Records provided -

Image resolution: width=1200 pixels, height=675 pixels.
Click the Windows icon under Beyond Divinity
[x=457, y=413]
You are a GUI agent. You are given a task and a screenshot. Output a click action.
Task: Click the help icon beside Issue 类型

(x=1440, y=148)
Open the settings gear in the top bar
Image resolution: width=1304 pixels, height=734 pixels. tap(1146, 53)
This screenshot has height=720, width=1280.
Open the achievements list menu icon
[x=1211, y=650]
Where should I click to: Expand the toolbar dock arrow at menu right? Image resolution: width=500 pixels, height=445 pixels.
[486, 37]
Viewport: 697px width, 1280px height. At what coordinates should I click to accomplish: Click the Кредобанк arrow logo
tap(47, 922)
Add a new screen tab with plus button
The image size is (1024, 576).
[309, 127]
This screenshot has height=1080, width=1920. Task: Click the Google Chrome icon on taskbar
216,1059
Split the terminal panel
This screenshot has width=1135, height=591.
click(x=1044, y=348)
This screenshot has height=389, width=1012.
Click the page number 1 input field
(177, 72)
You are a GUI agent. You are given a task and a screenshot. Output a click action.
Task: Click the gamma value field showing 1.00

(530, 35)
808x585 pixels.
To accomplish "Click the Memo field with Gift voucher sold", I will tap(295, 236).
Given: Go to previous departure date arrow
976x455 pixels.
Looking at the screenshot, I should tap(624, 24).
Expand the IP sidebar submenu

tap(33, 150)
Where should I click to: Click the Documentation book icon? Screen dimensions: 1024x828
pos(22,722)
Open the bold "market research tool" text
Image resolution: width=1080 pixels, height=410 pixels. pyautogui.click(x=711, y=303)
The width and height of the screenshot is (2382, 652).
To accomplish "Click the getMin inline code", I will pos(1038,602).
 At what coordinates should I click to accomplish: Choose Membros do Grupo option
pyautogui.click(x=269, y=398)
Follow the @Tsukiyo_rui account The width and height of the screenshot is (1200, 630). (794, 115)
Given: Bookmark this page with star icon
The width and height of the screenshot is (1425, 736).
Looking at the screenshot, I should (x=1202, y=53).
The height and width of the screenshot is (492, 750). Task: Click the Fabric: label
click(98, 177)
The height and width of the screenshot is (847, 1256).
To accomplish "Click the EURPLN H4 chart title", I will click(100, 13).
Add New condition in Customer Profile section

Problem requirements -
Write the entries out once more, exactly as they appear.

Exercise result -
Image resolution: width=1200 pixels, height=675 pixels.
Click the Windows icon under Beyond Divinity
[x=457, y=413]
You are a GUI agent. You are given a task and a screenshot. Output a click action.
Task: Click the help icon beside Issue 类型

(x=1440, y=148)
Open the settings gear in the top bar
Image resolution: width=1304 pixels, height=734 pixels. tap(1146, 53)
This screenshot has height=720, width=1280.
Open the achievements list menu icon
[x=1211, y=650]
Where should I click to: Expand the toolbar dock arrow at menu right? Image resolution: width=500 pixels, height=445 pixels.
[486, 37]
Viewport: 697px width, 1280px height. At what coordinates should I click to accomplish: Click the Кредобанк arrow logo
tap(47, 922)
Add a new screen tab with plus button
The image size is (1024, 576).
[309, 127]
This screenshot has height=1080, width=1920. Task: Click the Google Chrome icon on taskbar
216,1059
Split the terminal panel
This screenshot has width=1135, height=591.
click(x=1044, y=348)
This screenshot has height=389, width=1012.
Click the page number 1 input field
(177, 72)
You are a GUI agent. You are given a task and a screenshot. Output a click action.
Task: Click the gamma value field showing 1.00

(530, 35)
808x585 pixels.
To accomplish "Click the Memo field with Gift voucher sold", I will tap(295, 236).
Given: Go to previous departure date arrow
976x455 pixels.
Looking at the screenshot, I should tap(624, 24).
Expand the IP sidebar submenu

tap(33, 150)
Where should I click to: Click the Documentation book icon? Screen dimensions: 1024x828
pos(22,722)
Open the bold "market research tool" text
Image resolution: width=1080 pixels, height=410 pixels. pyautogui.click(x=711, y=303)
The width and height of the screenshot is (2382, 652).
To accomplish "Click the getMin inline code", I will pos(1038,602).
 At what coordinates should I click to accomplish: Choose Membros do Grupo option
pyautogui.click(x=269, y=398)
Follow the @Tsukiyo_rui account The width and height of the screenshot is (1200, 630). (794, 115)
Given: Bookmark this page with star icon
The width and height of the screenshot is (1425, 736).
Looking at the screenshot, I should (x=1202, y=53).
The height and width of the screenshot is (492, 750). Task: Click the Fabric: label
click(98, 177)
The height and width of the screenshot is (847, 1256).
To accomplish "Click the EURPLN H4 chart title", I will click(100, 13).
Add New condition in Customer Profile section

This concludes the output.